Before freezing additional grant transfers in late March, the state said it had reimbursed the Complete Health Park nonprofit a total of $233,000 for salary and wages, marketing, space costs, supplies and materials and other miscellaneous costs. 

The health department did not detail those wage reimbursements, but a grant agreement shows the nonprofit planned to pay Coker an annual salary of $85,000 as project director. 

The agreement also outlined plans to pay an unnamed consultant a $150,000 salary, along with $1.45 million to an unnamed "external consultant" and $15,000 to State Advising LLC. 

Records show Coker founded the State Advising firm in 2018, but he said he has since turned it over to a family member expected to do some work on the health campus project.

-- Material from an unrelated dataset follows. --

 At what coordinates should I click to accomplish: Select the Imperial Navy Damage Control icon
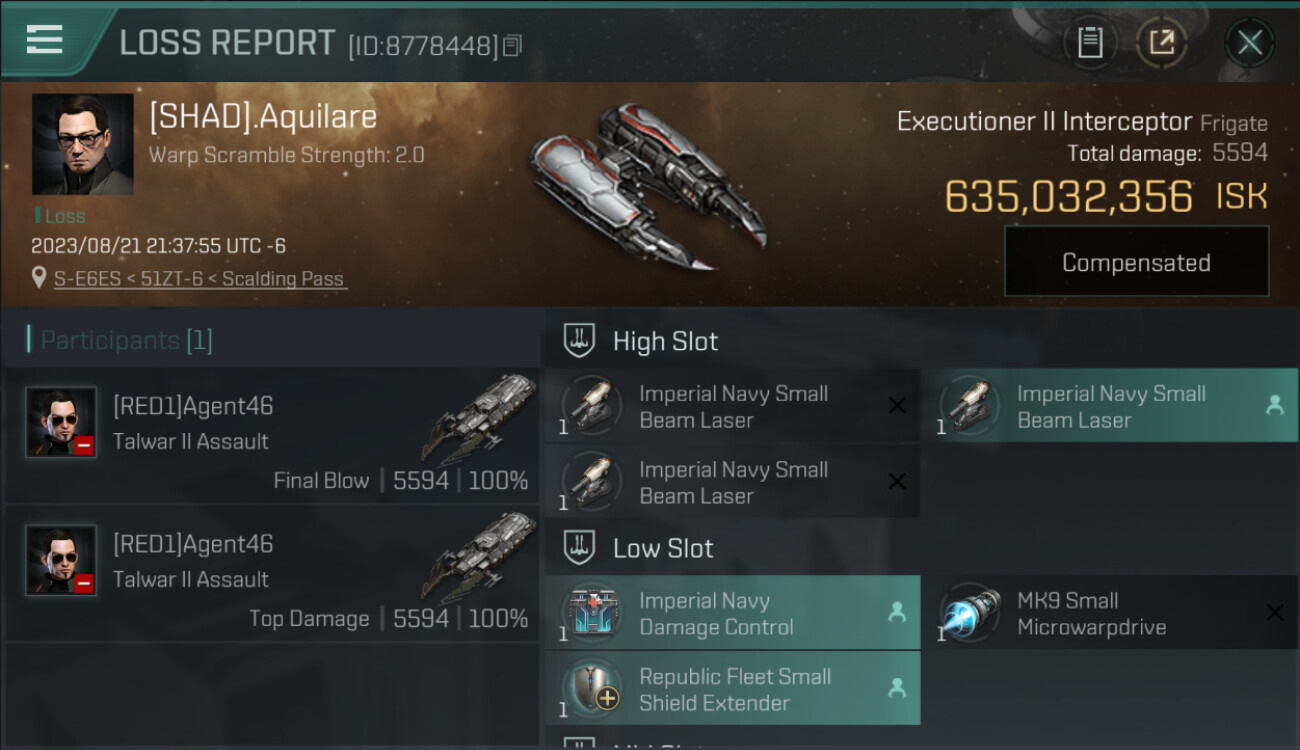[x=592, y=612]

The bulk of the initial payout — $5.4 million — was earmarked for the FED Design/Builders as an upfront payment to initiate construction of the planned health and fitness park in Clare, which is expected to include a pool, fitness areas, athletic courts and fields, a bowling alley and other buildings for medical offices, including doctors, dentists and chiropractors.

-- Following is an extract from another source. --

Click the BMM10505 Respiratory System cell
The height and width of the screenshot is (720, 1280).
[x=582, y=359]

Brock Dennings, president of FED, said his firm has done some testing of the soil on the property and has hired another firm to help with the design of the first phase.

No definitive building plans have been developed yet, but he said the goal is to begin leveling the property by next spring so that construction can start in the summer of 2024. 

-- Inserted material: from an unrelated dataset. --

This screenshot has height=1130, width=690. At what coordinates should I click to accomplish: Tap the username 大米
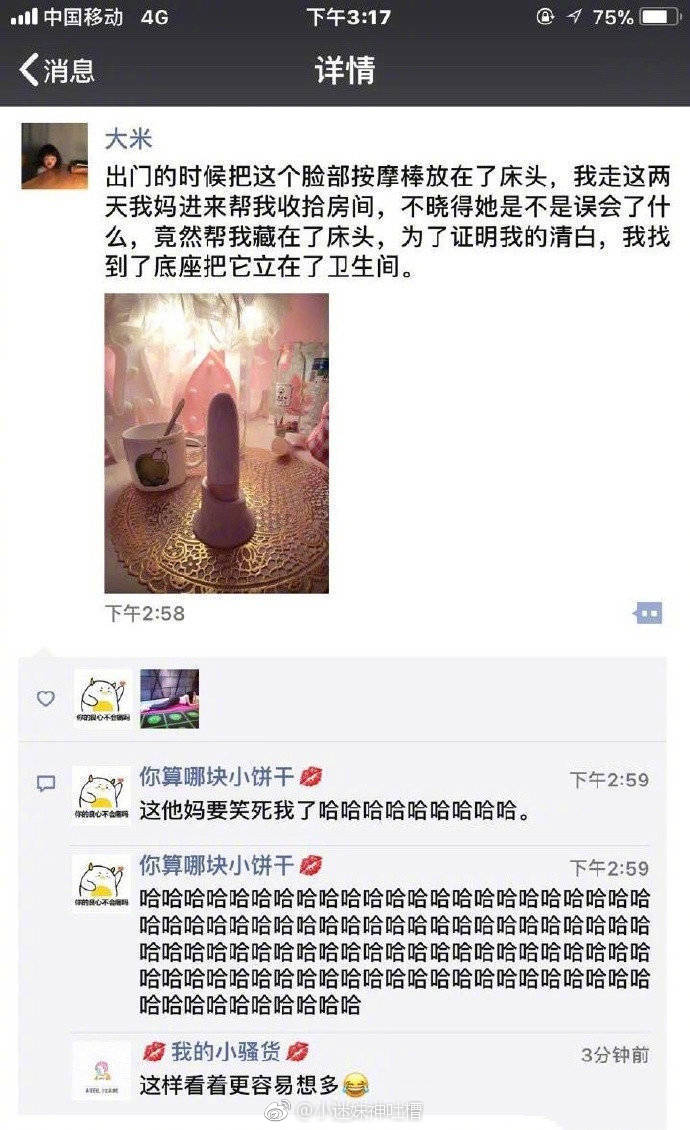click(x=128, y=138)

Dennings, whose firm is based in nearby Gladwin and which has done work across Michigan and in neighboring states, said he has seen nothing “nefarious” about the project.

“I hope people will recognize the opportunity it will be,” Dennings said. “If Dave (Coker) hadn’t done this, I don’t know who would.”

The health park was a long-running priority for Wentworth, a Farwell Republican who was term limited out of office at the end of last year. 

This week, Wentworth confirmed that he negotiated the budget funding for the grant but told Bridge he did nothing to steer the award toward his former aide. 

Rather, Wentworth said he asked the health department to seek competing bids and do "due diligence" on them.  

No competitive bid was sought, however, by the state. In a statement, a state spokesperson called the earmark “very unusual” and said the health department sought clarification from lawmakers as to the "intended recipient."

Kunse, the Clare Republican whose family firm sold the land to Coker's nonprofit for $3.5 million, said he sought legal advice before completing that sale, which was finalized two weeks after he took office in January.

Kunse has since publicly questioned the grant, which was awarded before he served in the state House.

He and Sen. Roger Hauck, R-Mt. Pleasant, told Bridge they support the health center in concept but relayed local concerns to the state health department in March.

"We want to make sure that the construction funds are used for construction," Kunse said earlier this week.